Rewrite the records below, replacing every instance of "door knob" with "handle" and leaving everything else unchanged.

(Collected data)
__________________________________________________

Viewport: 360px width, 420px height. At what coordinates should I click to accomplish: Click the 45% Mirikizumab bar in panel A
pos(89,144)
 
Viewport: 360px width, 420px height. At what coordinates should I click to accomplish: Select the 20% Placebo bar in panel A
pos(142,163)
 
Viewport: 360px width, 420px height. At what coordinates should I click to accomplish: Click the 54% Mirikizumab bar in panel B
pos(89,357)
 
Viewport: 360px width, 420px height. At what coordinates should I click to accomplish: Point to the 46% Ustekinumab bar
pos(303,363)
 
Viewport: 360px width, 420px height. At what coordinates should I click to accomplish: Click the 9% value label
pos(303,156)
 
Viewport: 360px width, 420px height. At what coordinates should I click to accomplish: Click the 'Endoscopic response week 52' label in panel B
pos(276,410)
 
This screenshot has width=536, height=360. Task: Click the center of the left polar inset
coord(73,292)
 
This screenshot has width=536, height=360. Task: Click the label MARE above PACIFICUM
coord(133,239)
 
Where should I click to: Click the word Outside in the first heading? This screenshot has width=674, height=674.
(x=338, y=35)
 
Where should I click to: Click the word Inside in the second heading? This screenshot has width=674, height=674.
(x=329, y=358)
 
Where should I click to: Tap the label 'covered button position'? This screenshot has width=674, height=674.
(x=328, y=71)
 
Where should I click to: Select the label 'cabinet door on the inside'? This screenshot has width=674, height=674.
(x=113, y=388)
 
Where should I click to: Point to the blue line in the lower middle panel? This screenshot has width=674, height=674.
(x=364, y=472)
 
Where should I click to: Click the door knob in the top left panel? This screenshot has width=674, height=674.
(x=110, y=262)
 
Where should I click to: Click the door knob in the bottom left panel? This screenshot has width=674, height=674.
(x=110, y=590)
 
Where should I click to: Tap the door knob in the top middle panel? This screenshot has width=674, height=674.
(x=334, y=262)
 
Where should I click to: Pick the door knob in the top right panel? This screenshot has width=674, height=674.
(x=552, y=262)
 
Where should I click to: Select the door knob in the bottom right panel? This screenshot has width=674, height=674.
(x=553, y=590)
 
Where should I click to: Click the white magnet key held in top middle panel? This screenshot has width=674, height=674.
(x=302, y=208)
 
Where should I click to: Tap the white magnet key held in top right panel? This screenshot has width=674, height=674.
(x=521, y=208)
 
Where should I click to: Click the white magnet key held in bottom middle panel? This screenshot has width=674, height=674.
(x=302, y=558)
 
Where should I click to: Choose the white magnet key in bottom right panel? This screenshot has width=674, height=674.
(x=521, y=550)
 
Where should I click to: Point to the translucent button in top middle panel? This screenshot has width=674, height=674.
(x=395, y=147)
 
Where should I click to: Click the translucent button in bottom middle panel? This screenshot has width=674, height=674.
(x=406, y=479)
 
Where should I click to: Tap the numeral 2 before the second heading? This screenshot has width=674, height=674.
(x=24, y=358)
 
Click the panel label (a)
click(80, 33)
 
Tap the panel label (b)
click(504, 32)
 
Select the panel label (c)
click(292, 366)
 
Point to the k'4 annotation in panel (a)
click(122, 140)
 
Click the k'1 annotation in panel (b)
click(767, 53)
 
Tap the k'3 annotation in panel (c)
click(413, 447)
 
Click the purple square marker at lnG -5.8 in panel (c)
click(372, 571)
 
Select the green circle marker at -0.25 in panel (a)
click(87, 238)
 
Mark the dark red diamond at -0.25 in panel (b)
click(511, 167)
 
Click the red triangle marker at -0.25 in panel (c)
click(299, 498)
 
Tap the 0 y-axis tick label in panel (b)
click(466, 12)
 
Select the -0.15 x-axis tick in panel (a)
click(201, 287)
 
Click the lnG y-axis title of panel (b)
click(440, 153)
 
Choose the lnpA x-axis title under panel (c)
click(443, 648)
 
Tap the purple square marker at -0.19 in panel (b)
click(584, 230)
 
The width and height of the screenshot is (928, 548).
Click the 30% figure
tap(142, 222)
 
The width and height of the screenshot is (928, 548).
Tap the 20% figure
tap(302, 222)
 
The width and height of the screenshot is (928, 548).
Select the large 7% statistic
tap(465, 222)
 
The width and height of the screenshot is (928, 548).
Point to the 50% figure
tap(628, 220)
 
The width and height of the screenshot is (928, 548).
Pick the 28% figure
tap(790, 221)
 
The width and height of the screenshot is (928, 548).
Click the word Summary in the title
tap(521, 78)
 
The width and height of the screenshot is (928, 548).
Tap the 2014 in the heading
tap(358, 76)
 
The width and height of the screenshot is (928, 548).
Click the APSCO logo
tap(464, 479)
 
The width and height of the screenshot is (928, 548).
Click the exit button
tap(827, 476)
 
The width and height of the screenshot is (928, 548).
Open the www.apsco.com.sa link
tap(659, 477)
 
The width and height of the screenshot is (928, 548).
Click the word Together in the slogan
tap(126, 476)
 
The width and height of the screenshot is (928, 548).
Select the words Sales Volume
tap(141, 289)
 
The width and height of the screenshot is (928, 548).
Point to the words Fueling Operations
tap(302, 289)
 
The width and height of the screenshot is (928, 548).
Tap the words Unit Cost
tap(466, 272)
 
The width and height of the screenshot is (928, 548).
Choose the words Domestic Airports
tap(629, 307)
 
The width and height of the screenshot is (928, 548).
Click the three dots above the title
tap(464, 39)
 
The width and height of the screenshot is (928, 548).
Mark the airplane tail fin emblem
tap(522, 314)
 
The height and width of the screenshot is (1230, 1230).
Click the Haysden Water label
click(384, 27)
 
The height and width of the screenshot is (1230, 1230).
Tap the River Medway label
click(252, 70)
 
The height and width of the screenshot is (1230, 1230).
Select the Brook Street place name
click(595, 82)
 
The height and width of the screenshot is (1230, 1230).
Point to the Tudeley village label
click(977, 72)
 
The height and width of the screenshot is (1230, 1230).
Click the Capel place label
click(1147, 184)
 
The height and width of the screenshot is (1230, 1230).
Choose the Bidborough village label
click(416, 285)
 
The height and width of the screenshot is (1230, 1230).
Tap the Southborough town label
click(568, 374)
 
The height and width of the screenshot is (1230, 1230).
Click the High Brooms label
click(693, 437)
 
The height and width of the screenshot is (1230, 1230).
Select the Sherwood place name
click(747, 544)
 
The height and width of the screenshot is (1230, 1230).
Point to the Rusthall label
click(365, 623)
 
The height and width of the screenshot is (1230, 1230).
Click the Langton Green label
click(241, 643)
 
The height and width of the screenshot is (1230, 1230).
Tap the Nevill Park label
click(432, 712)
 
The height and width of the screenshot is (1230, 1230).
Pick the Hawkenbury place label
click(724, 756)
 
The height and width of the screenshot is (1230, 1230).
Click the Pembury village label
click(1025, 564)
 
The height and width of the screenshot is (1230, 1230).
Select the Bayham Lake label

__________________________________________________

Task solution:
Viewport: 360px width, 420px height. At what coordinates should I click to accomplish: Click the 45% Mirikizumab bar in panel A
pos(89,144)
 
Viewport: 360px width, 420px height. At what coordinates should I click to accomplish: Select the 20% Placebo bar in panel A
pos(142,163)
 
Viewport: 360px width, 420px height. At what coordinates should I click to accomplish: Click the 54% Mirikizumab bar in panel B
pos(89,357)
 
Viewport: 360px width, 420px height. At what coordinates should I click to accomplish: Point to the 46% Ustekinumab bar
pos(303,363)
 
Viewport: 360px width, 420px height. At what coordinates should I click to accomplish: Click the 9% value label
pos(303,156)
 
Viewport: 360px width, 420px height. At what coordinates should I click to accomplish: Click the 'Endoscopic response week 52' label in panel B
pos(276,410)
 
This screenshot has width=536, height=360. Task: Click the center of the left polar inset
coord(73,292)
 
This screenshot has width=536, height=360. Task: Click the label MARE above PACIFICUM
coord(133,239)
 
Where should I click to: Click the word Outside in the first heading? This screenshot has width=674, height=674.
(x=338, y=35)
 
Where should I click to: Click the word Inside in the second heading? This screenshot has width=674, height=674.
(x=329, y=358)
 
Where should I click to: Tap the label 'covered button position'? This screenshot has width=674, height=674.
(x=328, y=71)
 
Where should I click to: Select the label 'cabinet door on the inside'? This screenshot has width=674, height=674.
(x=113, y=388)
 
Where should I click to: Point to the blue line in the lower middle panel? This screenshot has width=674, height=674.
(x=364, y=472)
 
Where should I click to: Click the handle in the top left panel? This screenshot has width=674, height=674.
(x=110, y=262)
 
Where should I click to: Click the handle in the bottom left panel? This screenshot has width=674, height=674.
(x=110, y=590)
 
Where should I click to: Tap the handle in the top middle panel? This screenshot has width=674, height=674.
(x=334, y=262)
 
Where should I click to: Pick the handle in the top right panel? This screenshot has width=674, height=674.
(x=552, y=262)
 
Where should I click to: Select the handle in the bottom right panel? This screenshot has width=674, height=674.
(x=553, y=590)
 
Where should I click to: Click the white magnet key held in top middle panel? This screenshot has width=674, height=674.
(x=302, y=208)
 
Where should I click to: Tap the white magnet key held in top right panel? This screenshot has width=674, height=674.
(x=521, y=208)
 
Where should I click to: Click the white magnet key held in bottom middle panel? This screenshot has width=674, height=674.
(x=302, y=558)
 
Where should I click to: Choose the white magnet key in bottom right panel? This screenshot has width=674, height=674.
(x=521, y=550)
 
Where should I click to: Point to the translucent button in top middle panel? This screenshot has width=674, height=674.
(x=395, y=147)
 
Where should I click to: Click the translucent button in bottom middle panel? This screenshot has width=674, height=674.
(x=406, y=479)
 
Where should I click to: Tap the numeral 2 before the second heading? This screenshot has width=674, height=674.
(x=24, y=358)
 
Click the panel label (a)
click(80, 33)
 
Tap the panel label (b)
click(504, 32)
 
Select the panel label (c)
click(292, 366)
 
Point to the k'4 annotation in panel (a)
click(122, 140)
 
Click the k'1 annotation in panel (b)
click(767, 53)
 
Tap the k'3 annotation in panel (c)
click(413, 447)
 
Click the purple square marker at lnG -5.8 in panel (c)
click(372, 571)
 
Select the green circle marker at -0.25 in panel (a)
click(87, 238)
 
Mark the dark red diamond at -0.25 in panel (b)
click(511, 167)
 
Click the red triangle marker at -0.25 in panel (c)
click(299, 498)
 
Tap the 0 y-axis tick label in panel (b)
click(466, 12)
 
Select the -0.15 x-axis tick in panel (a)
click(201, 287)
 
Click the lnG y-axis title of panel (b)
click(440, 153)
 
Choose the lnpA x-axis title under panel (c)
click(443, 648)
 
Tap the purple square marker at -0.19 in panel (b)
click(584, 230)
 
The width and height of the screenshot is (928, 548).
Click the 30% figure
tap(142, 222)
 
The width and height of the screenshot is (928, 548).
Tap the 20% figure
tap(302, 222)
 
The width and height of the screenshot is (928, 548).
Select the large 7% statistic
tap(465, 222)
 
The width and height of the screenshot is (928, 548).
Point to the 50% figure
tap(628, 220)
 
The width and height of the screenshot is (928, 548).
Pick the 28% figure
tap(790, 221)
 
The width and height of the screenshot is (928, 548).
Click the word Summary in the title
tap(521, 78)
 
The width and height of the screenshot is (928, 548).
Tap the 2014 in the heading
tap(358, 76)
 
The width and height of the screenshot is (928, 548).
Click the APSCO logo
tap(464, 479)
 
The width and height of the screenshot is (928, 548).
Click the exit button
tap(827, 476)
 
The width and height of the screenshot is (928, 548).
Open the www.apsco.com.sa link
tap(659, 477)
 
The width and height of the screenshot is (928, 548).
Click the word Together in the slogan
tap(126, 476)
 
The width and height of the screenshot is (928, 548).
Select the words Sales Volume
tap(141, 289)
 
The width and height of the screenshot is (928, 548).
Point to the words Fueling Operations
tap(302, 289)
 
The width and height of the screenshot is (928, 548).
Tap the words Unit Cost
tap(466, 272)
 
The width and height of the screenshot is (928, 548).
Choose the words Domestic Airports
tap(629, 307)
 
The width and height of the screenshot is (928, 548).
Click the three dots above the title
tap(464, 39)
 
The width and height of the screenshot is (928, 548).
Mark the airplane tail fin emblem
tap(522, 314)
 
The height and width of the screenshot is (1230, 1230).
Click the Haysden Water label
click(384, 27)
 
The height and width of the screenshot is (1230, 1230).
Tap the River Medway label
click(252, 70)
 
The height and width of the screenshot is (1230, 1230).
Select the Brook Street place name
click(595, 82)
 
The height and width of the screenshot is (1230, 1230).
Point to the Tudeley village label
click(977, 72)
 
The height and width of the screenshot is (1230, 1230).
Click the Capel place label
click(1147, 184)
 
The height and width of the screenshot is (1230, 1230).
Choose the Bidborough village label
click(416, 285)
 
The height and width of the screenshot is (1230, 1230).
Tap the Southborough town label
click(568, 374)
 
The height and width of the screenshot is (1230, 1230).
Click the High Brooms label
click(693, 437)
 
The height and width of the screenshot is (1230, 1230).
Select the Sherwood place name
click(747, 544)
 
The height and width of the screenshot is (1230, 1230).
Point to the Rusthall label
click(365, 623)
 
The height and width of the screenshot is (1230, 1230).
Click the Langton Green label
click(241, 643)
 
The height and width of the screenshot is (1230, 1230).
Tap the Nevill Park label
click(432, 712)
 
The height and width of the screenshot is (1230, 1230).
Pick the Hawkenbury place label
click(724, 756)
 
The height and width of the screenshot is (1230, 1230).
Click the Pembury village label
click(1025, 564)
 
The height and width of the screenshot is (1230, 1230).
Select the Bayham Lake label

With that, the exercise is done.